== STORED RECORDS ==

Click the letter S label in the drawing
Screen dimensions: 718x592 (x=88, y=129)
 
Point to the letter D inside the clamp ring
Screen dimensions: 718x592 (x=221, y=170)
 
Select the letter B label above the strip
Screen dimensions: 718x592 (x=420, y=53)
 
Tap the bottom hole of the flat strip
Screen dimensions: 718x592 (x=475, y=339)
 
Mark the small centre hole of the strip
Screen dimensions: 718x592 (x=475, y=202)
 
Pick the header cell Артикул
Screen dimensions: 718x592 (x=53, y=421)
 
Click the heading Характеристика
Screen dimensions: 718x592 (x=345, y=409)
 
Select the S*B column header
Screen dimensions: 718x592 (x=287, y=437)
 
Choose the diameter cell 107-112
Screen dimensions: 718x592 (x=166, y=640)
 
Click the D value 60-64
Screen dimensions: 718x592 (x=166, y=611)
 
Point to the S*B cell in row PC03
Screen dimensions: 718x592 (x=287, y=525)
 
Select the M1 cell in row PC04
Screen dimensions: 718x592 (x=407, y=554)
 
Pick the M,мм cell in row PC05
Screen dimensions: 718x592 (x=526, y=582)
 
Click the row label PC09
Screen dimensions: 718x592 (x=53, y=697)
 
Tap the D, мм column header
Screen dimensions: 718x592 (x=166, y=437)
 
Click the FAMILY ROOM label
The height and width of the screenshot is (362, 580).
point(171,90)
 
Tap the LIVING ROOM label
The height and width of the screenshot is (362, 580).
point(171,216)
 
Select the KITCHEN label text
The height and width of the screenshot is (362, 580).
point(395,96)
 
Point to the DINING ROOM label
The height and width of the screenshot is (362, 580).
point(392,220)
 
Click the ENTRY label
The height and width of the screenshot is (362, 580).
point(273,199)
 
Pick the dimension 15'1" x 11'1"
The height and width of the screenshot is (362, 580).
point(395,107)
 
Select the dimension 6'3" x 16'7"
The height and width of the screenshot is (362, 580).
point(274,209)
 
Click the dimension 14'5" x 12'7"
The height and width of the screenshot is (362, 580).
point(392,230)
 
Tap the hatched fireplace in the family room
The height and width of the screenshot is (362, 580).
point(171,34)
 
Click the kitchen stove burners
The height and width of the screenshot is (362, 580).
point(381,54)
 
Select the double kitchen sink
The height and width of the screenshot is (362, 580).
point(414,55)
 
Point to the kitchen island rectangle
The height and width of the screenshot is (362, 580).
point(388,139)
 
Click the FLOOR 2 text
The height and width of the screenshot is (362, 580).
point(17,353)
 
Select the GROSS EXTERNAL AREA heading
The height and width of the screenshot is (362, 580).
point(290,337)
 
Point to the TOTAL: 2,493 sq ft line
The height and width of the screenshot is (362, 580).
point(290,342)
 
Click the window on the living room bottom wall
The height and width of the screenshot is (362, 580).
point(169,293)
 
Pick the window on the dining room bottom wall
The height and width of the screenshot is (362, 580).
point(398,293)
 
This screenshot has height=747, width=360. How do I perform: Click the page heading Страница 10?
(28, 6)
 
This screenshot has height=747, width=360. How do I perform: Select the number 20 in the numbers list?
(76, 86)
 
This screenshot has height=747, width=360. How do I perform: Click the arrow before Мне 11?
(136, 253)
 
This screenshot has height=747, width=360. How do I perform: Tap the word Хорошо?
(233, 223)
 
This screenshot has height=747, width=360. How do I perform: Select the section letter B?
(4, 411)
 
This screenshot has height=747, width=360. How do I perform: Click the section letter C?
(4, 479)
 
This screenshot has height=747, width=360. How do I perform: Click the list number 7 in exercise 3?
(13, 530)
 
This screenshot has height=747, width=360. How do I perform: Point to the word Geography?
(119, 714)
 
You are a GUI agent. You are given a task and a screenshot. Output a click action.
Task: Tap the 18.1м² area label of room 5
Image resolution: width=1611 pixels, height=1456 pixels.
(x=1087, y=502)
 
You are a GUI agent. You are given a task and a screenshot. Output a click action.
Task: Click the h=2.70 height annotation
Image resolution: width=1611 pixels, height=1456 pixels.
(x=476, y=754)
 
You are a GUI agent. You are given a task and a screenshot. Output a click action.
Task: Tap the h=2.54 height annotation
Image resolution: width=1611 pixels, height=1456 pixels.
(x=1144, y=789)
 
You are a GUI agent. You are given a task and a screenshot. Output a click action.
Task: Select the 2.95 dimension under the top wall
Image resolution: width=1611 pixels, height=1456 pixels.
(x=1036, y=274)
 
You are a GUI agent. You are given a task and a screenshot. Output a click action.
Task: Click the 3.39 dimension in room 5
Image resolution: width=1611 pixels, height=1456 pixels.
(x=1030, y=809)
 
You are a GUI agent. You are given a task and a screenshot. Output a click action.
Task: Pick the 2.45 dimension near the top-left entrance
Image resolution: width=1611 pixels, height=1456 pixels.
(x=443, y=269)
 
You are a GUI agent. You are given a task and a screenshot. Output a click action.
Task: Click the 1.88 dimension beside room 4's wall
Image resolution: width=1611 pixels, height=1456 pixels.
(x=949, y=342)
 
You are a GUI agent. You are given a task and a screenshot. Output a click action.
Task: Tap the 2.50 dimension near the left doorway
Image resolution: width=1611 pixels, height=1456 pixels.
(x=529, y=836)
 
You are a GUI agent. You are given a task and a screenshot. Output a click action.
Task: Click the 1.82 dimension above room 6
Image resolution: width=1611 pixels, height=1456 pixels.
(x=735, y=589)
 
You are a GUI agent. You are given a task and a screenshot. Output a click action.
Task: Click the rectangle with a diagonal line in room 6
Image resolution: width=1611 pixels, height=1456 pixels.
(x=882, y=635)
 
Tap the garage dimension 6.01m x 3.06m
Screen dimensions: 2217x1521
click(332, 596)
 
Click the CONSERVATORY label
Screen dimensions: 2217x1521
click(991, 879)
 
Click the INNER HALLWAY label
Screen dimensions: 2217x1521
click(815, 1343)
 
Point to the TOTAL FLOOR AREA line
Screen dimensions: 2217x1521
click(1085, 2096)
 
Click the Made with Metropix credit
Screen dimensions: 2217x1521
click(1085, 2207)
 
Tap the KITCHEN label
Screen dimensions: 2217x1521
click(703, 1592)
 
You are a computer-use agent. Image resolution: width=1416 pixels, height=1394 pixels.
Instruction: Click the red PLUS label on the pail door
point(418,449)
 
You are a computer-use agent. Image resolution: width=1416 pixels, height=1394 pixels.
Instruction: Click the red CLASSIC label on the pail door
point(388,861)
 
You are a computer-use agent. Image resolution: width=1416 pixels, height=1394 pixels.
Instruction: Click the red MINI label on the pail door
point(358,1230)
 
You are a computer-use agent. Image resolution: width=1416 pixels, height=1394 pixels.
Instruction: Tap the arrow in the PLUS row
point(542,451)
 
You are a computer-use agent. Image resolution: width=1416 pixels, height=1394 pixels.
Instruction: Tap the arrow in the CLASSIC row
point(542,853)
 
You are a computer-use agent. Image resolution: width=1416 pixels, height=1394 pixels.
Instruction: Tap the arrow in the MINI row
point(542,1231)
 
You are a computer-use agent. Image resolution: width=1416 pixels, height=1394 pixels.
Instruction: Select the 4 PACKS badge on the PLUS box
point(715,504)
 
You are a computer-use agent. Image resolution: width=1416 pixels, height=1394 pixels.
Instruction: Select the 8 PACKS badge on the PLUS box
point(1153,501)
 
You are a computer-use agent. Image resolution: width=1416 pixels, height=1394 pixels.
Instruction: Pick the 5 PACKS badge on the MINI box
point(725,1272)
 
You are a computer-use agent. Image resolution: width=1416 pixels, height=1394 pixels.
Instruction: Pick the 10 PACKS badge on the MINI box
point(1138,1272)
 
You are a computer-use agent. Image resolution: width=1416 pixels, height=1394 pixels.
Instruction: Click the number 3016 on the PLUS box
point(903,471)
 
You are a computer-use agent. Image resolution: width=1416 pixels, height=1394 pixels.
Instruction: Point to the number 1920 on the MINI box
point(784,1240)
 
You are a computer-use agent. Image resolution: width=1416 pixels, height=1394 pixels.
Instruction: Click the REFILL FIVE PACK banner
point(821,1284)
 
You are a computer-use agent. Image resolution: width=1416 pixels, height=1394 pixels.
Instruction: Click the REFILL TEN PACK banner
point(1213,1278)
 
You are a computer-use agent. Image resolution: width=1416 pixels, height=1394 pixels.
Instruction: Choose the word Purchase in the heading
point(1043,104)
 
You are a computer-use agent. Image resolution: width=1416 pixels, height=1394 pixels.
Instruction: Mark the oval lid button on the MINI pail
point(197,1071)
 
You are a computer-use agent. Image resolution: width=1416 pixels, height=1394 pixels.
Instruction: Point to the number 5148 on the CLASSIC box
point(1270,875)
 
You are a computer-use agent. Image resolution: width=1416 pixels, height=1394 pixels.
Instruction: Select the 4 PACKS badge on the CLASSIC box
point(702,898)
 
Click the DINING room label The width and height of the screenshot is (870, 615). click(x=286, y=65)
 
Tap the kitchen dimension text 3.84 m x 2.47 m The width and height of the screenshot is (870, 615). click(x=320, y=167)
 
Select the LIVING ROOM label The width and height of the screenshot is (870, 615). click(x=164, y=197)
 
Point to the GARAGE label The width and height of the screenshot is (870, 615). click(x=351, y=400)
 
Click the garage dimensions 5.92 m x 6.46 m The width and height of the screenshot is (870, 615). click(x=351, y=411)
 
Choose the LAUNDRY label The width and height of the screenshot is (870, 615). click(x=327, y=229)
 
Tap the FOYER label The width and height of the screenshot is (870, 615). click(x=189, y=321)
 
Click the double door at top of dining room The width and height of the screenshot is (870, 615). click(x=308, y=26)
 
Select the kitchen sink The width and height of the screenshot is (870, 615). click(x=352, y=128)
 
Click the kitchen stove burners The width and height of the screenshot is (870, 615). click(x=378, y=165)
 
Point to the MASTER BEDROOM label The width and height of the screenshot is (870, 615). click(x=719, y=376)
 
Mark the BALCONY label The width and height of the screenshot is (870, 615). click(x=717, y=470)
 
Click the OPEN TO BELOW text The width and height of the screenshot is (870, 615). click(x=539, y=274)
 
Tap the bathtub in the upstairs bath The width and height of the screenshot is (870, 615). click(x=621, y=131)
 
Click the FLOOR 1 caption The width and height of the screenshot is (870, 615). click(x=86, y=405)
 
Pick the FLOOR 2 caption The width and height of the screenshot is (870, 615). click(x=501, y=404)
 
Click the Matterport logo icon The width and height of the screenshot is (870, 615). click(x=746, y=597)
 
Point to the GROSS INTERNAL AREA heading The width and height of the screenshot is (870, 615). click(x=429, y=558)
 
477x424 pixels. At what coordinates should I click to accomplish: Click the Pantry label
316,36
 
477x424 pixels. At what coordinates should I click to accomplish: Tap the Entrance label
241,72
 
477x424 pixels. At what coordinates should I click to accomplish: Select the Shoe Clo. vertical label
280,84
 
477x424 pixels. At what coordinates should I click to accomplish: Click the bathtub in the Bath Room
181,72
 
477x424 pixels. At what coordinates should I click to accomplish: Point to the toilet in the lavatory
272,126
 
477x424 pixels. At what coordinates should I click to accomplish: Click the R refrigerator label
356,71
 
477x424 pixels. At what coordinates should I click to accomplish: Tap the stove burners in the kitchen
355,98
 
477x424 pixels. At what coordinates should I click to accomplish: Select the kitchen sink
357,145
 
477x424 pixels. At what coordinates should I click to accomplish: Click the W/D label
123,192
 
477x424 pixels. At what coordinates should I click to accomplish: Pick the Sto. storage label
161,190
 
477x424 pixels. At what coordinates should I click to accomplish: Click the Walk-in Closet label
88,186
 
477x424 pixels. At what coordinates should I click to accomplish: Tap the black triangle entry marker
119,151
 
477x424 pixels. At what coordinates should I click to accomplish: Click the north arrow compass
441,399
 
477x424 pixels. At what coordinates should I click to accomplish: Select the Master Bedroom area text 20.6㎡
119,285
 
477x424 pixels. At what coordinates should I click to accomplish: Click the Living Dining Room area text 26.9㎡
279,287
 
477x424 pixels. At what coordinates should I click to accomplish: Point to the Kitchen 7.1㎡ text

== AIM ==
Retype the listing above verbatim, beginning at its first line and ending with the line that contains "point(392,230)".

== TASK RESPONSE ==
Click the letter S label in the drawing
Screen dimensions: 718x592 (x=88, y=129)
 
Point to the letter D inside the clamp ring
Screen dimensions: 718x592 (x=221, y=170)
 
Select the letter B label above the strip
Screen dimensions: 718x592 (x=420, y=53)
 
Tap the bottom hole of the flat strip
Screen dimensions: 718x592 (x=475, y=339)
 
Mark the small centre hole of the strip
Screen dimensions: 718x592 (x=475, y=202)
 
Pick the header cell Артикул
Screen dimensions: 718x592 (x=53, y=421)
 
Click the heading Характеристика
Screen dimensions: 718x592 (x=345, y=409)
 
Select the S*B column header
Screen dimensions: 718x592 (x=287, y=437)
 
Choose the diameter cell 107-112
Screen dimensions: 718x592 (x=166, y=640)
 
Click the D value 60-64
Screen dimensions: 718x592 (x=166, y=611)
 
Point to the S*B cell in row PC03
Screen dimensions: 718x592 (x=287, y=525)
 
Select the M1 cell in row PC04
Screen dimensions: 718x592 (x=407, y=554)
 
Pick the M,мм cell in row PC05
Screen dimensions: 718x592 (x=526, y=582)
 
Click the row label PC09
Screen dimensions: 718x592 (x=53, y=697)
 
Tap the D, мм column header
Screen dimensions: 718x592 (x=166, y=437)
 
Click the FAMILY ROOM label
The height and width of the screenshot is (362, 580).
point(171,90)
 
Tap the LIVING ROOM label
The height and width of the screenshot is (362, 580).
point(171,216)
 
Select the KITCHEN label text
The height and width of the screenshot is (362, 580).
point(395,96)
 
Point to the DINING ROOM label
The height and width of the screenshot is (362, 580).
point(392,220)
 
Click the ENTRY label
The height and width of the screenshot is (362, 580).
point(273,199)
 
Pick the dimension 15'1" x 11'1"
The height and width of the screenshot is (362, 580).
point(395,107)
 
Select the dimension 6'3" x 16'7"
The height and width of the screenshot is (362, 580).
point(274,209)
 
Click the dimension 14'5" x 12'7"
The height and width of the screenshot is (362, 580).
point(392,230)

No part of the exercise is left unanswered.